Although the largest global national pension funds still belong to Japan, Norway, and South Korea, no other nation in the world has even come close to matching the growth rate of Australia’s pension system which has expanded by over 630% from 2002 to 2022.
This growth of the superannuation industry is quickly exceeding its local boundaries, pushing funds to actively look for opportunities in international markets.
“During the 2021-22 financial year, Australians contributed a record-breaking A$163 billion to their superannuation accounts. Furthermore, investment returns have remained resilient over the last financial year, even within a challenging economic environment,” Sonya Sawtell-Rickson, chief investment officer at HESTA told AsianInvestor.
“Australia has one of the world’s best superannuation systems. Employers are required to contribute 11% of an employee’s salary to a superannuation fund. This system has been in place for several decades, leading to A$3.5 trillion in funds accumulating in Australian pension accounts,” Sawtell-Rickson added.
Currently, Australia’s pension assets account for 124% of national GDP. Projections indicate that this figure may double to 250%, by 2060.
As a whole, superannuation funds hold about 47.8% of their assets offshore, according to the National Australia Bank (NAB) Super Insights Report 2023.
The rising trend of allocation to international assets is being spearheaded by larger Australian funds, highlighting the ongoing challenge to deploy incoming capital to the domestic market as readily as smaller funds without amplifying concentration risk as they seek diversification and attractive risk adjusted returns, said NAB’s research.
“HESTA has a large portion of its A$76 billion portfolio diversified across the globe to capture excellent opportunities for members. This means we have access to private, public, and various asset classes to support members in growing their retirement balances,” said Sawtell-Rickson.
For a major fund like Aware Super, globalising its investment strategy provides the fund exposure to a far broader opportunity set, a spokesperson for the A$160 billion super fund told AsianInvestor.
“It enables us to further diversify our portfolio and find more compelling investment opportunities, tapping expertise in offshore markets widely and efficiently, so we can keep delivering strong long-term returns for our 1.1 million members,” they said.

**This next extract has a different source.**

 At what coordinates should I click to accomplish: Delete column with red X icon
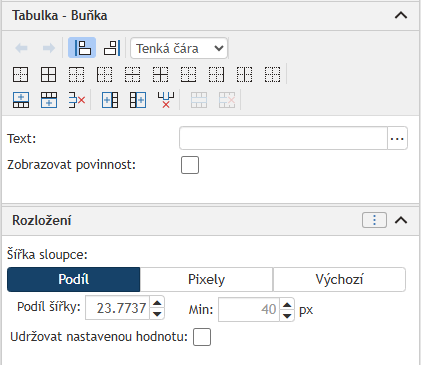click(x=166, y=100)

Large players like Aware Super, and its competitor, AustralianSuper have even extended their reach by establishing offices in other global financial hubs, such as London and New York. Both funds have indicated they expect to increase their relative exposure to unlisted international infrastructure, property and private credit in the near future.

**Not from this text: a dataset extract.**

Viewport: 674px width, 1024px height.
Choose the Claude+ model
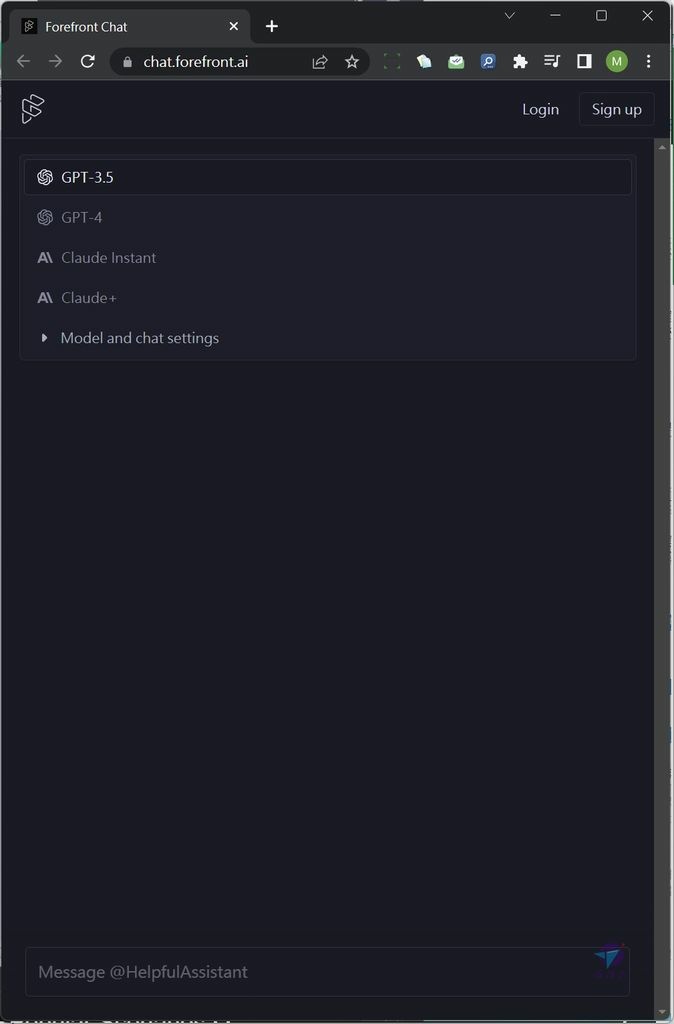[89, 297]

“By having an ‘on-the-ground’ presence abroad, we can also leverage our existing networks and develop new networks, and it supports ongoing oversight of our international portfolio,” said Aware Super’s spokesperson.
AWARE IN EUROPE
Aware Super plans to expand its assets to $164 billion (A$250 billion), with its UK and European international expansion being a crucial step towards this goal.
Through its London office, Aware will focus on direct investments mainly in real estate, infrastructure, and private equity – particularly in energy transition, affordable housing, innovation, life sciences, technology, and digital infrastructure.
At the UK’s Global Investment Summit in London on November 27, Aware Super signed memorandum of understanding (MOU) with the UK Government to commit a further $6.6 billion to the UK and European markets in the future.
The fund already has $11.2 billion (A$17 billion) invested in the UK and Europe, which includes a 22% stake in UK residential build-to-rent community Get Living. It also holds significant infrastructure and private equity investments in the UK.
INFRASTRUCTURE AND ENERGY
At the Summit in London, IFM Investors, which is owned by several of Australia’s largest pension funds, also signed an MOU to allocate $12.6 billion to infrastructure and energy transition projects in the UK by 2027.
The Australian pension system is currently approximately $2.3 trillion (A$3.45 trillion) and expected to grow to approximately $5.9 trillion (A$9 trillion) by 2040. The structure of the Australian pension system also facilitates significant allocations to unlisted assets, so it makes infrastructure across the energy transition a very attractive asset class, according to IFM Investors’ chief strategy officer Luba Nikulina.
“Increasingly more capital will need to be deployed in aligned economies such as the United Kingdom. We believe the UK government is taking steps to help facilitate long-term investment in infrastructure and the energy transition, which we strongly support,” Nikulina told AsianInvestor.
“The National Infrastructure Commission says private investment needs to increase by as much as £20 billion ($38.4 billion) every year to 2050 to help government meet its net zero targets, so it makes sense for government to look to private capital to help do the heavy lifting,” she said.
As part of this MOU, IFM Investors will consider investments in offshore wind, solar, battery storage, carbon capture and storage, renewable fuels and pumped hydro in the energy space; in regulated assets, electricity transmission and distribution; ports, toll roads and airports in transport; data centres and fibre in the digital economy, said Nikulina.
“IFM and the Australian industry pension funds which own it are looking for long-term stable returns to pay retirement incomes, in countries which can offer a pipeline of projects subject to predictable regulatory regimes,” she said.
“The trend also reflects the appetite of IFM and Australian ‘super funds’ to invest globally, including in the UK market.”